La médecine moderne distingue différents stades de la mort. La mort clinique survient lorsque la respiration et la circulation sanguine s'arrêtent. À ce stade, les tissus restent vivants pendant plusieurs minutes et une réanimation est souvent possible grâce à la réanimation cardio-pulmonaire. La mort légale est la déclaration formelle faite par un médecin lorsque les fonctions vitales ont cessé selon les normes médicales en vigueur. La mort biologique survient lorsque les cellules commencent à se décomposer et que les tissus perdent leur structure, marquant ainsi le début de la décomposition.
La cryogénie ajoute une autre perspective : la définition de la mort fondée sur la théorie de l'information. Selon ce concept, une personne n'est vraiment morte que lorsque les informations qui codent son identité, ses souvenirs et sa personnalité dans le cerveau ont été détruites sans possibilité de récupération. Tant que ces informations sont physiquement préservées, la personne peut, en théorie, être restaurée à l'avenir, une fois que la science aura mis au point les outils permettant de réparer et de faire revivre les tissus endommagés.
Dans la pratique, la cryogénie fonctionne dans cette "fenêtre" entre la mort légale et la mort théorique.
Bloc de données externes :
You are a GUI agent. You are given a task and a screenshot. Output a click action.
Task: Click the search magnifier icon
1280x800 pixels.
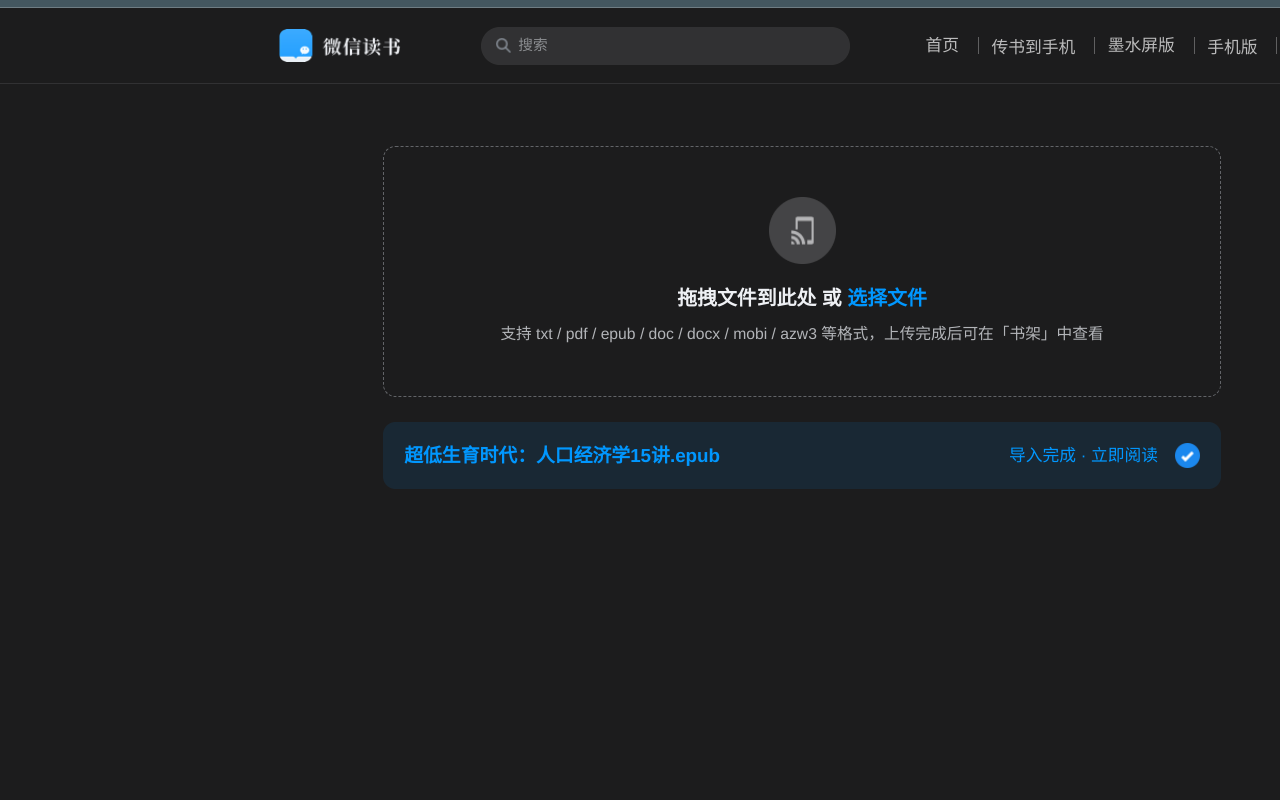click(503, 45)
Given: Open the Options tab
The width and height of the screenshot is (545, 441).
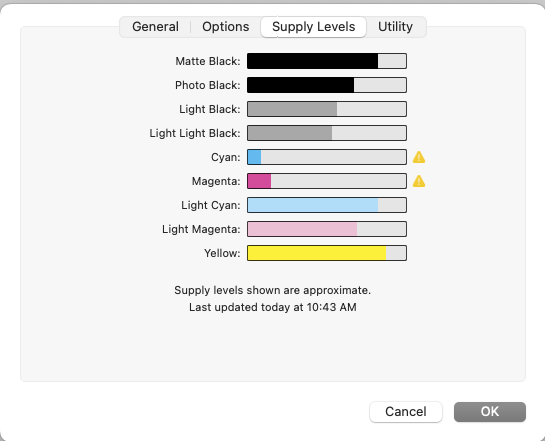Looking at the screenshot, I should point(226,27).
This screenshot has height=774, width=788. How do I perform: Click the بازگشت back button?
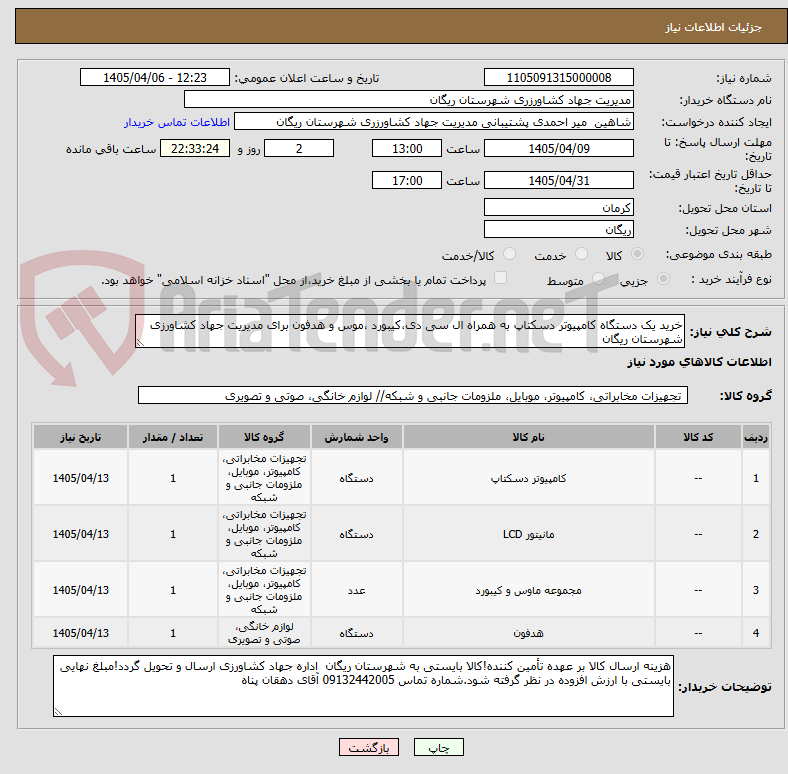coord(369,747)
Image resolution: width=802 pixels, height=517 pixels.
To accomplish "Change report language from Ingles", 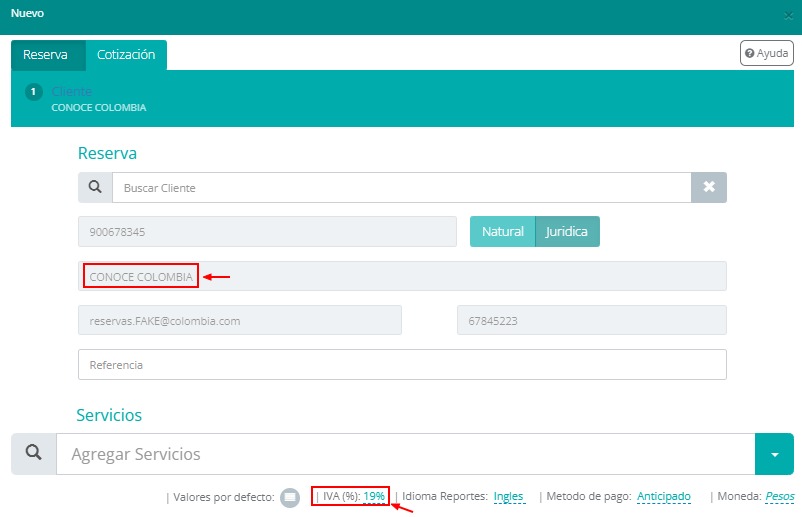I will pos(508,496).
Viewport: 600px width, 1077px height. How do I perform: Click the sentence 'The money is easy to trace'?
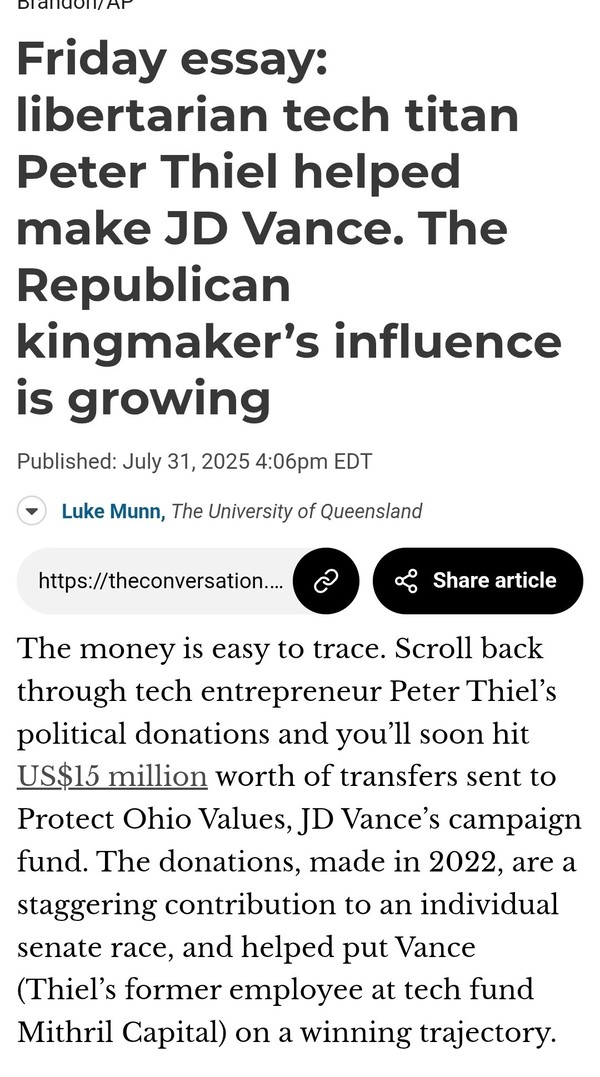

Immédiatement après la déclaration de la mort légale, des équipes spécialisées entament le processus de cryogénisation. Le corps est refroidi et perfusé avec des substances protectrices qui remplacent le sang et empêchent la formation de glace. Cette intervention stabilise les structures cellulaires et préserve l'architecture complexe du cerveau.
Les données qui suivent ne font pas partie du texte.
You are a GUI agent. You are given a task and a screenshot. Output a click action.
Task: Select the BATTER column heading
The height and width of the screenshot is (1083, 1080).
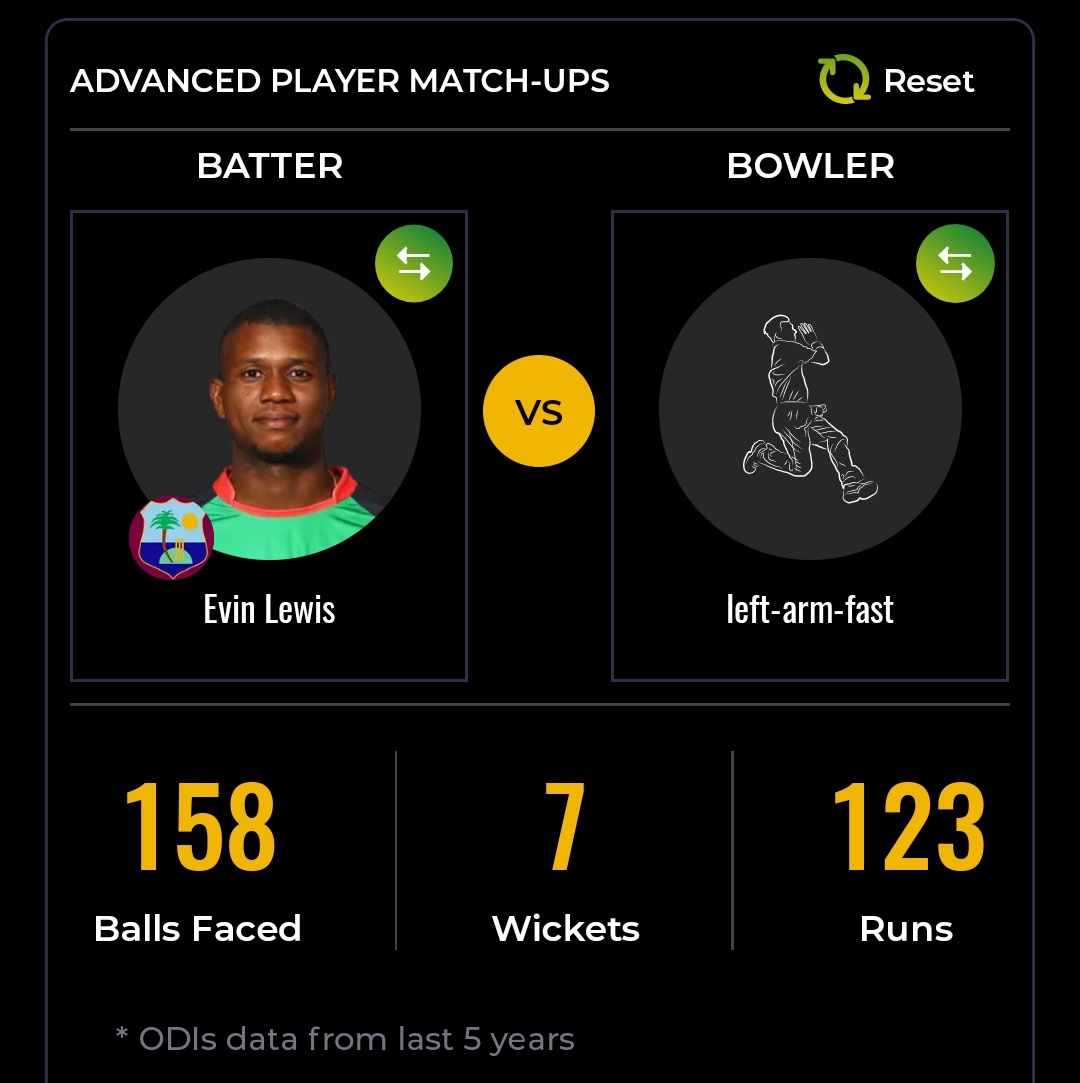(270, 166)
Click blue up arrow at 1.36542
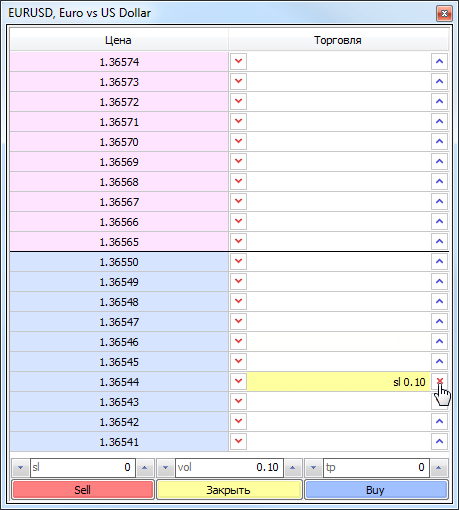The width and height of the screenshot is (459, 510). click(x=439, y=421)
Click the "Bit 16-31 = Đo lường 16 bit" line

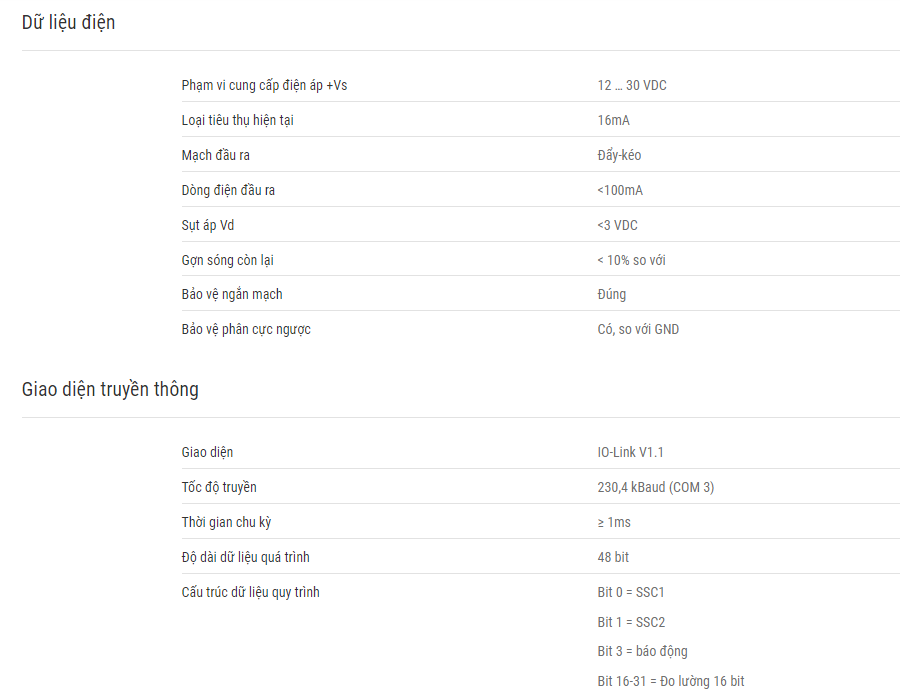pos(670,681)
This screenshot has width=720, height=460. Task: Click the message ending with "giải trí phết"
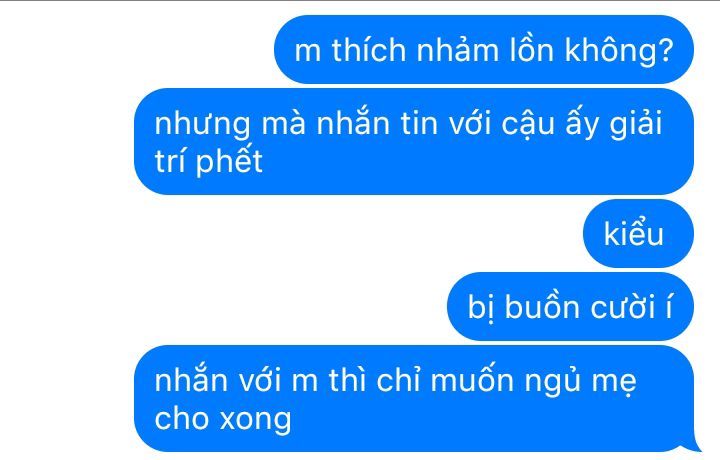(x=414, y=141)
Le concept est illustré dans le graphique ci-dessous, connu sous le nom de fenêtre cryogénique. Il montre les étapes de la vie à la mort et la place de la cryoconservation dans ce processus. Plus la procédure commence tôt après la mort légale, plus la qualité de la conservation est élevée et plus les chances de réanimation future sont grandes. Idéalement, la cryoconservation devrait commencer immédiatement après la mort clinique, lorsque toutes les structures biologiques sont encore intactes. Cependant, les lois actuelles exigent que la mort légale soit déclarée avant qu'une procédure puisse commencer. Cela crée un délai minime mais crucial au cours duquel la qualité de la conservation diminue progressivement. Lorsque le processus de décomposition biologique est trop avancé et que la structure informationnelle du cerveau est perdue, la personne atteint le point de mort théorique de l'information, au-delà duquel la récupération n'est plus possible en principe.
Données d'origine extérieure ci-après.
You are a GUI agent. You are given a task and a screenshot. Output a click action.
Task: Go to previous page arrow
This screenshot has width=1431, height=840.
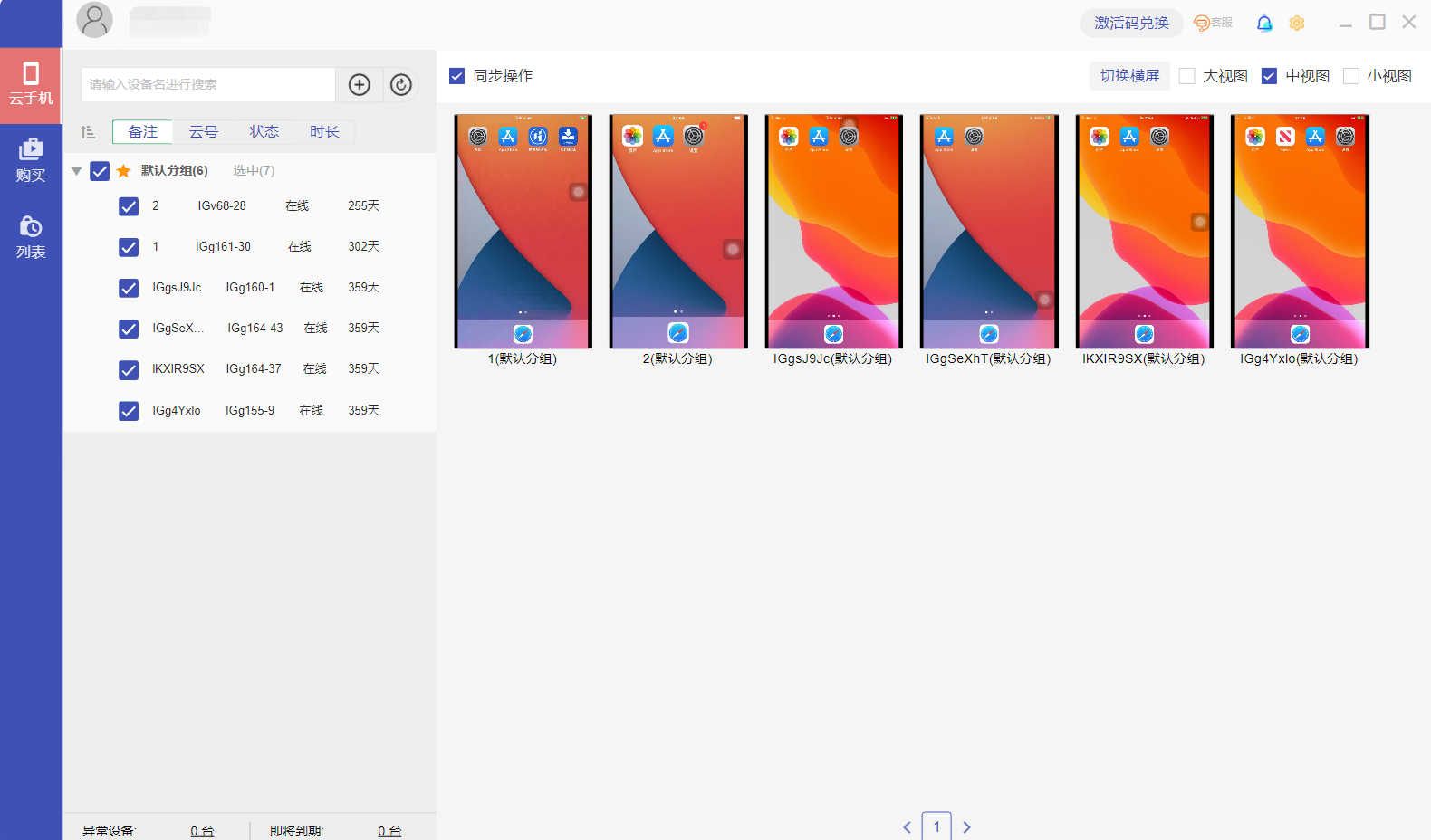tap(907, 826)
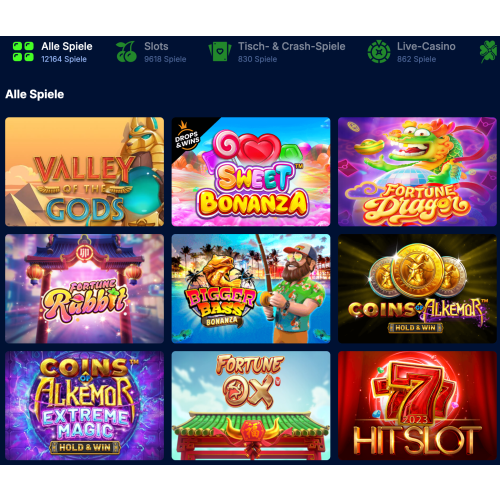500x500 pixels.
Task: Select the Fortune Rabbit game
Action: [84, 289]
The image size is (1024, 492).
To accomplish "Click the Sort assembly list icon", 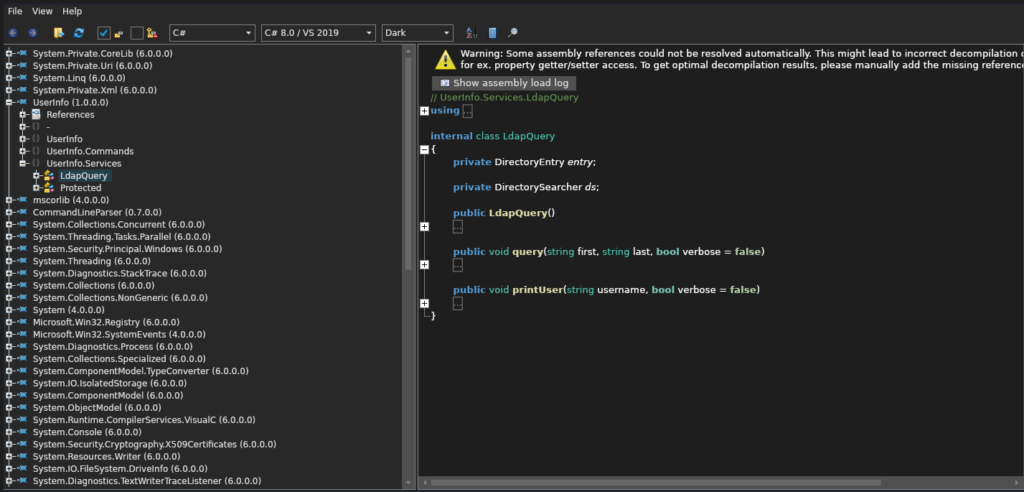I will 471,33.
Comprendre la mort en ces termes change la façon dont la cryogénie est perçue. L'accent n'est plus mis sur la perte immédiate des signes vitaux, mais sur la préservation de l'information. En intervenant dans la fenêtre de cryogénisation, la procédure vise à maintenir la continuité physique et informationnelle de la personne jusqu'à ce que la technologie médicale future puisse restaurer ce qui reste aujourd'hui hors de portée.